The reason why the HER2 subtype is associated with IBTR in younger patients is unclear. This subtype may be relatively resistant to post-lumpectomy RT [14]. Preclinical studies have shown that EGFR expression and activation by ligands correlate with radioresistance and that signal transduction initiated by receptor activation promotes cancer cell survival and proliferation after ionizing radiation [2730]. HER2 inhibitors can affect cellular responses to ionizing radiation by induction of apoptosis and cell cycle arrest and by impeding DNA repair [27, 31]. Previous research indicated that targeting of PI3K-AKT-mTOR signaling significantly radiosensitized HER2-activated breast cancer cells by inhibition of DNA repair. Therefore, blocking the PI3K-AKT-mTOR pathway may help patients to overcome resistance to currently available HER2 inhibitors plus irradiation [30].

It remains unknown whether mastectomy provides better survival rates than BCS for young patients with the HER2 subtype of breast cancer. Changes in breast cancer surgery over the past decades have led to a reduction in the extent of surgery [32, 33] and better quality of life for patients. Oncoplastic surgery has become important, especially for younger patients. A comparison of mastectomy with BCS and RT in younger patients showed no differences in local recurrence, disease-free survival, or overall survival [34] suggesting that extensive surgery for patients at high risk of IBTR may not reduce the likelihood of IBTR.

A previous study found that additional radiation after BCS and standard RT reduced local recurrence from 19.5 to 10.2% in breast cancer patients 40 years and younger (P = 0.002) [8]. The 10-year results of the EORTC 22991/10883 trial demonstrated that additional radiation had the largest absolute benefit on local control in younger patients [7]. In our study, most patients received a tumor-bed boost, but this did not compensate for the higher rate of IBTR in young patients.
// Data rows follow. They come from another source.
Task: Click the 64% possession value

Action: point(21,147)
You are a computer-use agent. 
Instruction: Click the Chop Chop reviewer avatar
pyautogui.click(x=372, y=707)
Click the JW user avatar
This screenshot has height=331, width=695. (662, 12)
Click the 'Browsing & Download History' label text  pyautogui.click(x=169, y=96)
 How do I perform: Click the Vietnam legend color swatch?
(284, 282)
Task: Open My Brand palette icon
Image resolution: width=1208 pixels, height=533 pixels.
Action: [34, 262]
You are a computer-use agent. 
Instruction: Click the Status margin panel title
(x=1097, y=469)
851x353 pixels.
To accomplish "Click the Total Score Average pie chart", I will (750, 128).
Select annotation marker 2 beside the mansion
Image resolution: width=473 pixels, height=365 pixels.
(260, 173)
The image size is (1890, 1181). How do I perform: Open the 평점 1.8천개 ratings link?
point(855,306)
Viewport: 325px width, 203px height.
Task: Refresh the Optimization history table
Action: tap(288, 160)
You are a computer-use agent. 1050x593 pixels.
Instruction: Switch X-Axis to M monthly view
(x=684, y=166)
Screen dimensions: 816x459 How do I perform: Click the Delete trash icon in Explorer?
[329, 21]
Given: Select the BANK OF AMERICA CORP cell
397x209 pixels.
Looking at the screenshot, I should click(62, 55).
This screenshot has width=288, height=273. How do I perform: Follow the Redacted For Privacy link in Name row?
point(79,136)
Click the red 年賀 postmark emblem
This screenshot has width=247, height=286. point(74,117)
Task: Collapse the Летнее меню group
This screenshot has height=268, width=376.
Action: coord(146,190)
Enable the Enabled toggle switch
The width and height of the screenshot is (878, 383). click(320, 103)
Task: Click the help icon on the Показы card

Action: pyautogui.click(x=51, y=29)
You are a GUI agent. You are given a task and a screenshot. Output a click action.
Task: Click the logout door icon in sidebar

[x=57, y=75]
Neuschatz et al. [35] reported that close margin was associated with higher local recurrence rate only in younger patients (less than 45 years old), suggesting the importance of strict surgical local control for young patients.

Our finding of an increased local recurrence in patients with the HER2-positive subtype must be interpreted in the light of our exclusion of patients who received adjuvant trastuzumab, which is now part of the standard of care of patients with HER2-positive early breast cancer. Indeed, several large-scale trials have assessed the efficacy and safety of trastuzumab use in the adjuvant setting and found that trastuzumab reduced the number of local and regional recurrences [16, 36, 37].

Previous studies have assessed the usefulness of biomarkers, such as Ki-67 and p53, and multi-gene signatures, such as wound response signature and the Oncotype DX assay, as indicators of local recurrence [3840]. We suggest that the interaction of patient age with these and other biomarkers be considered in future studies.

In conclusion, we have shown here that younger breast cancer patients with the HER2 subtype have an increased risk for IBTR after BCS and RT. To our knowledge, this is the largest study to establish a relationship of patient age, tumor intrinsic subtype, and IBTR. Based on our results, we suggest that young breast cancer patients, especially those with the HER2 subtype, be provided with more strict local control to reduce the probability of IBTR, and be considered for more aggressive systemic therapy including trastuzumab. Further investigations of the mechanisms underlying the high rate of IBTR in younger breast cancer patients with the HER2 subtype are warranted.